The durable fix is retrieval: pull only the slice that matters instead of loading the whole window. That is what context engineering is for, and one engineer described his setup plainly:

"My setup tells the agent: before you implement anything, go check Unblocked. It has everything — our repos, Notion, Slack, coding standards — and it surfaces things I wouldn't have thought to look for. GitHub Copilot doesn't have any of that organizational context."

— Justin McCraw, Software Engineer, The Information

A context engine like Unblocked does exactly this: it feeds the agent the relevant, reconciled slice from across your repos, docs, and chat instead of asking the window to hold everything. That habit, feeding the agent the right context on demand, is the lever the window size never was. It is also why "bigger window" lands as myth number three and why context engineering is the discipline underneath it.

Frequently asked questions about the Codex context window#

How big is the Codex context window?#

GPT-5.5's API window is 1,050,000 tokens, but Codex caps it at 400,000 and only about 258,000 is usable in a live session (OpenAI GPT-5.5 model page, 2026). The catalog reserves 128,000 of that cap for output, so input is the part you actually fill, and even that fills with overhead before your first prompt.

Why does Codex show ~258K when OpenAI advertises 1M?#

The 400,000-token Codex window splits into 272,000 input plus 128,000 reserved output, and the CLI keeps about 5% headroom, so 272,000 times 0.95 leaves roughly 258,000 input tokens to fill (openai/codex #19319, 2026). The 1,050,000 figure is GPT-5.5's API ceiling, not your Codex budget.

How do I free up context in Codex?#

Use /compact to summarize the conversation and keep going, or /clear and /new to reset for a fresh task; auto-compaction also kicks in near the limit (OpenAI Codex docs, 2026). Run /status first to see where your tokens went before deciding which control to reach for.

Does a bigger context window cost more?#

Yes. GPT-5.5 prompts above 272,000 input tokens are billed at 2x input and 1.5x output, on top of standard rates of $5 per million input and $30 per million output (OpenAI GPT-5.5 model page, 2026; OpenAI Codex pricing, 2026). So the top of the window is both scarce and pricier.

Is GPT-5.5 or GPT-5.3-Codex better for long sessions?#

GPT-5.3-Codex is the coding-optimized model, so it is a sensible default for long agent runs, while GPT-5.5 is the general flagship (OpenAI GPT-5.5 model page, 2026). Either way, curating context beats filling the window, since accuracy degrades with input length regardless of model.

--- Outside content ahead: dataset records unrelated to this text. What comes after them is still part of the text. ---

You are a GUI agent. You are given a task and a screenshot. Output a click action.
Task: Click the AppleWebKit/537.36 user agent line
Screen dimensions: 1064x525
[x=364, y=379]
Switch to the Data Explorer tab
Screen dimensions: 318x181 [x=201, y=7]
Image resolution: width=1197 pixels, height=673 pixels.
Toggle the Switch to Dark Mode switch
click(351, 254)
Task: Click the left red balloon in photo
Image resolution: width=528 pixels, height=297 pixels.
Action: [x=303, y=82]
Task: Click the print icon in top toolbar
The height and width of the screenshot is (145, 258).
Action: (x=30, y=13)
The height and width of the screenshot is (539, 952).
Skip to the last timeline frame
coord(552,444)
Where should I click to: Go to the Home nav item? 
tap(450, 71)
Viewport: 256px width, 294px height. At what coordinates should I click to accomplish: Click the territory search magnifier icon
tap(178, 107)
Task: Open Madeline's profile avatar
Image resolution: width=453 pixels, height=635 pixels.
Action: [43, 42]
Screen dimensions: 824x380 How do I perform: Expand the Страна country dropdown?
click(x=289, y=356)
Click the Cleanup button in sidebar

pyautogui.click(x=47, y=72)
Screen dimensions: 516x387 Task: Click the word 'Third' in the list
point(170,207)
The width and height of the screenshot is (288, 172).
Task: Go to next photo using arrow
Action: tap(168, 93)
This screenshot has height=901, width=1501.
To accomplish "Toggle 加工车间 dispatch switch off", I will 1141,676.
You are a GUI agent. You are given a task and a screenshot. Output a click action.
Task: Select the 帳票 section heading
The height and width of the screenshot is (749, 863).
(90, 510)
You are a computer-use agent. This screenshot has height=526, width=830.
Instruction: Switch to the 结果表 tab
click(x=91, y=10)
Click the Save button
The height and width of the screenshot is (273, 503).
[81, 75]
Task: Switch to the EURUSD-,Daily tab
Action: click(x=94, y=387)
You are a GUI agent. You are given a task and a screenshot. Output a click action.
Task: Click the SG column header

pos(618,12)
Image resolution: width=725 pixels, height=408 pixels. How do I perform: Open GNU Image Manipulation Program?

Spending the Window Wisely#

The Codex context window is smaller and more expensive at the top than the headline suggests, and accuracy drops before you ever fill it. That changes the job. Stop chasing a bigger budget and start defending the one you have: check /status, compact before long detours, clear between tasks, keep AGENTS.md lean, and prune tools you don't use. Those habits hold steady even as the model behind Codex changes again next quarter.

The deeper win is upstream of any command. A context layer decides what's worth a token, surfacing the current doc and the reason the code looks the way it does, so the agent starts with signal instead of noise. If you also work in Anthropic's tooling, the same logic governs the Claude Code context window. Open /status on your next Codex session and watch how fast the window fills; that is where the real savings start.